Collected data:
^^^^^^^^^^^^^^^^
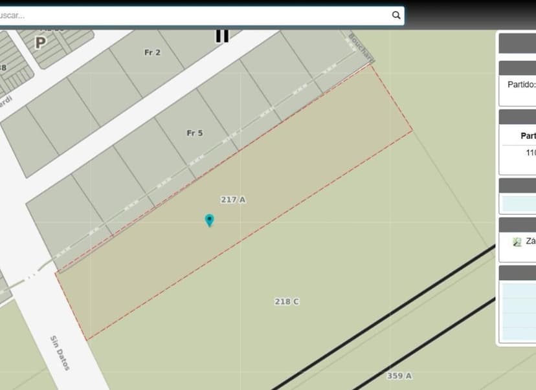Select the parcel labeled 217 A

[x=234, y=200]
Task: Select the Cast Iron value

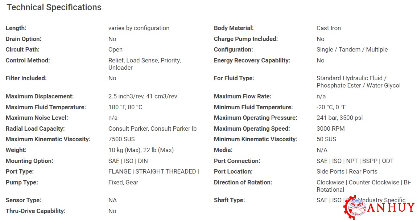Action: coord(329,28)
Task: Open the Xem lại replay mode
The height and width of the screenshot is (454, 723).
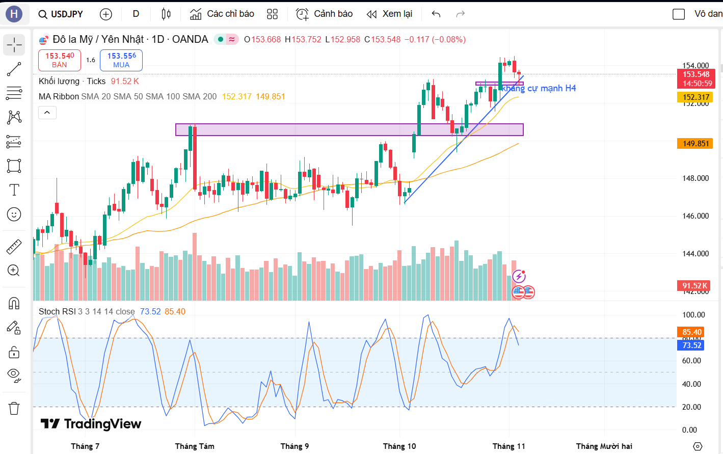Action: (390, 14)
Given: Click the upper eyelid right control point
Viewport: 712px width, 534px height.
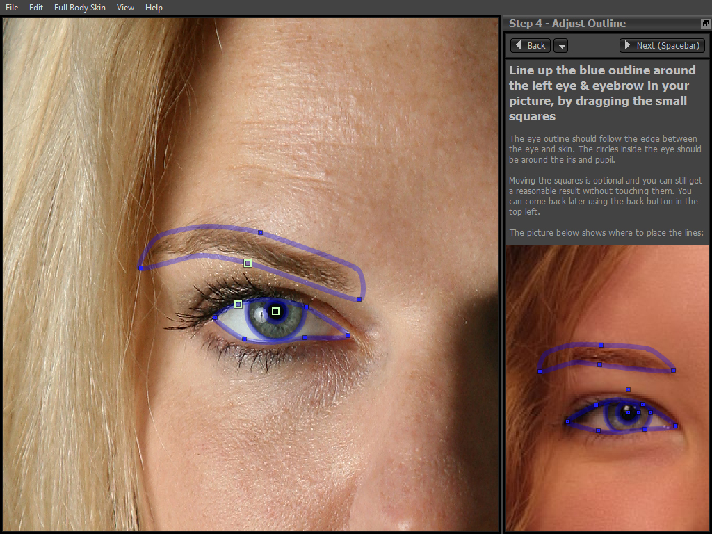Looking at the screenshot, I should coord(306,307).
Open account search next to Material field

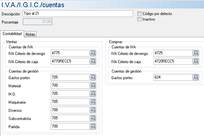[93, 86]
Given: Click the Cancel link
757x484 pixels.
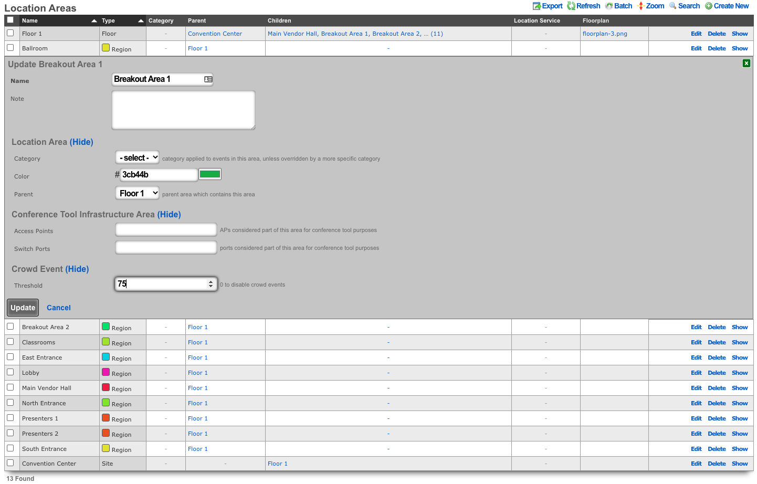Looking at the screenshot, I should coord(58,308).
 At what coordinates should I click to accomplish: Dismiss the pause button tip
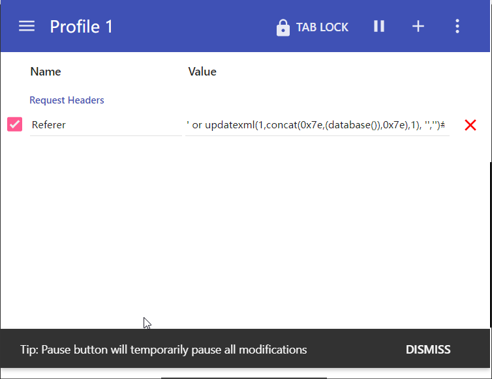point(428,350)
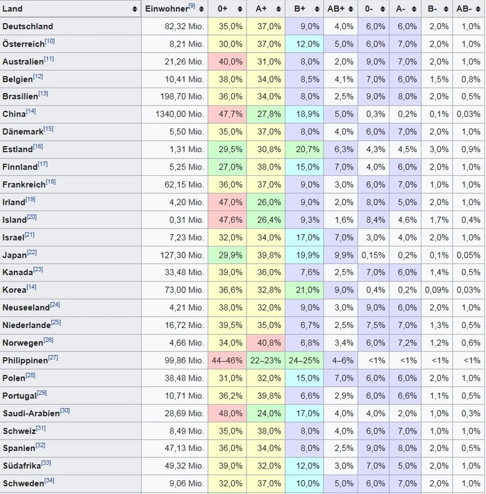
^^^^^^^^^^^^^^^^
* Work item
Which lines run from the one containing "At what coordinates" through the last line of the entries above? Output them exactly, both ends included, with no pictures.

* Reply
 At what coordinates should I click to accomplish: Dismiss the pause button tip
point(428,350)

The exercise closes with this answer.